> [DOCUMENT SECTION]:
START

Overall, advances in NIPU synthesis have demonstrated significant potential to address several limitations commonly associated with conventional PU materials. Nevertheless, the production of cyclic carbonates remains in the early stages of development and has yet to be scaled for industrial application. Additionally, improved control over WNIPU synthesis is necessary to prevent hydrolysis of cyclic carbonates during polymerization. A more comprehensive understanding of the chemical polymerization kinetics in hybrid NIPU systems is also essential for further progress. Finally, challenges related to foam formation—such as the requirement for elevated temperatures or reliance on external blowing agents—must be overcome to facilitate broader industrial adoption [139].
While dynamic covalent networks and reprocessable polyurethane systems offer promising pathways toward material circularity, it should be noted that most closed-loop recycling and reprocessing strategies reported to date remain at the laboratory or proof-of-concept level. The translation of these approaches to industrial-scale implementation faces several challenges, including process complexity, energy input, and long-term material performance. Ongoing efforts toward pilot-scale validation highlight both the potential and the remaining technical barriers associated with scalable closed-loop polyurethane systems.

END

> [SOURCE MATERIAL]:
START

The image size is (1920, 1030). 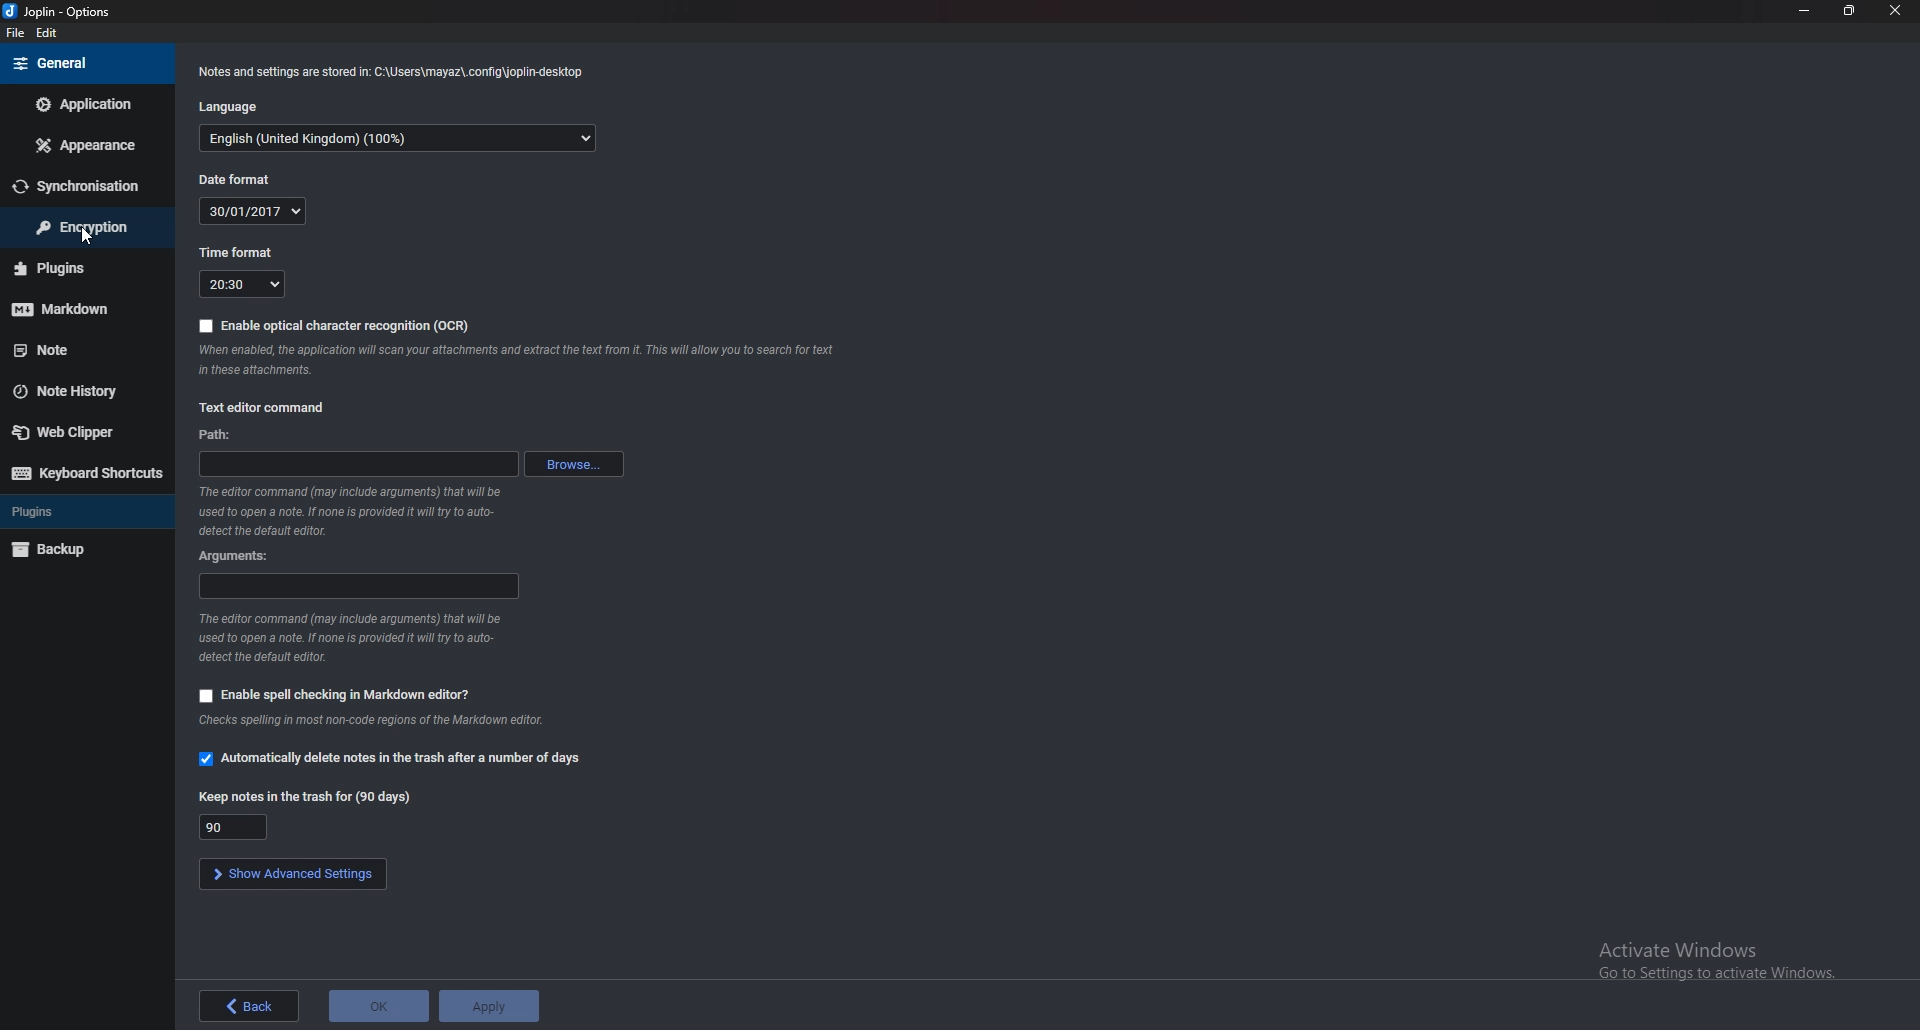 What do you see at coordinates (250, 1005) in the screenshot?
I see `back` at bounding box center [250, 1005].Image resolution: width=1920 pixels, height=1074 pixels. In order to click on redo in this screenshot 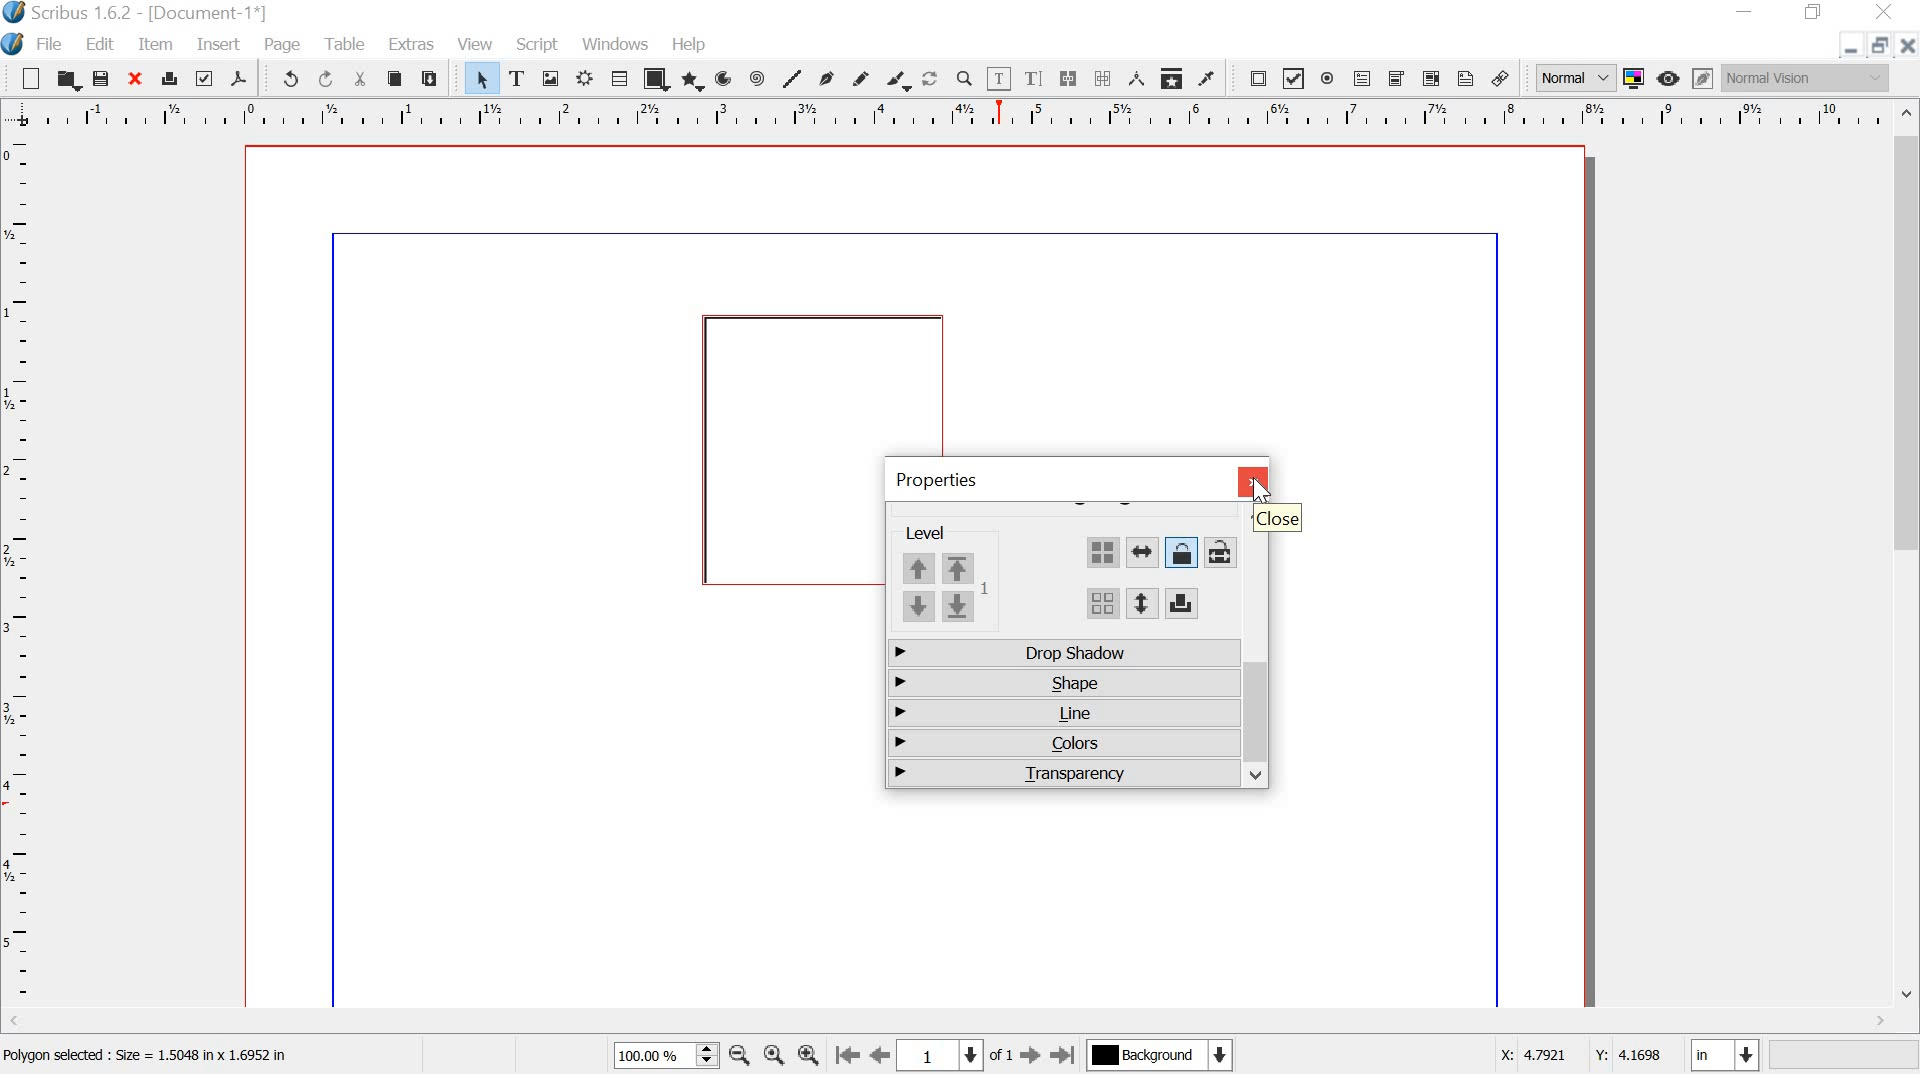, I will do `click(324, 80)`.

END

Carry on the passage about non-isocyanate and recyclable polyurethanes from its last sentence.

3. PU Closed-Loop Recycling from Monomer Recovery to Polymer Reprocessing

This section categorizes PU closed-loop recycling strategies into two major, complementary approaches. The first, chemical recycling, targets molecular-level closed-loop systems by selectively cleaving urethane and related bonds to recover polyols and amines (or isocyanate precursors), which can subsequently be reused for repolymerization (Section 3.1) [9]. In this context, various depolymerization pathways—including hydrolysis, acidolysis, aminolysis, and glycolysis—have been explored. Key parameters influencing process scalability include reaction selectivity, suppression of side reactions, purification efficiency, and the quality of recovered feedstocks [10].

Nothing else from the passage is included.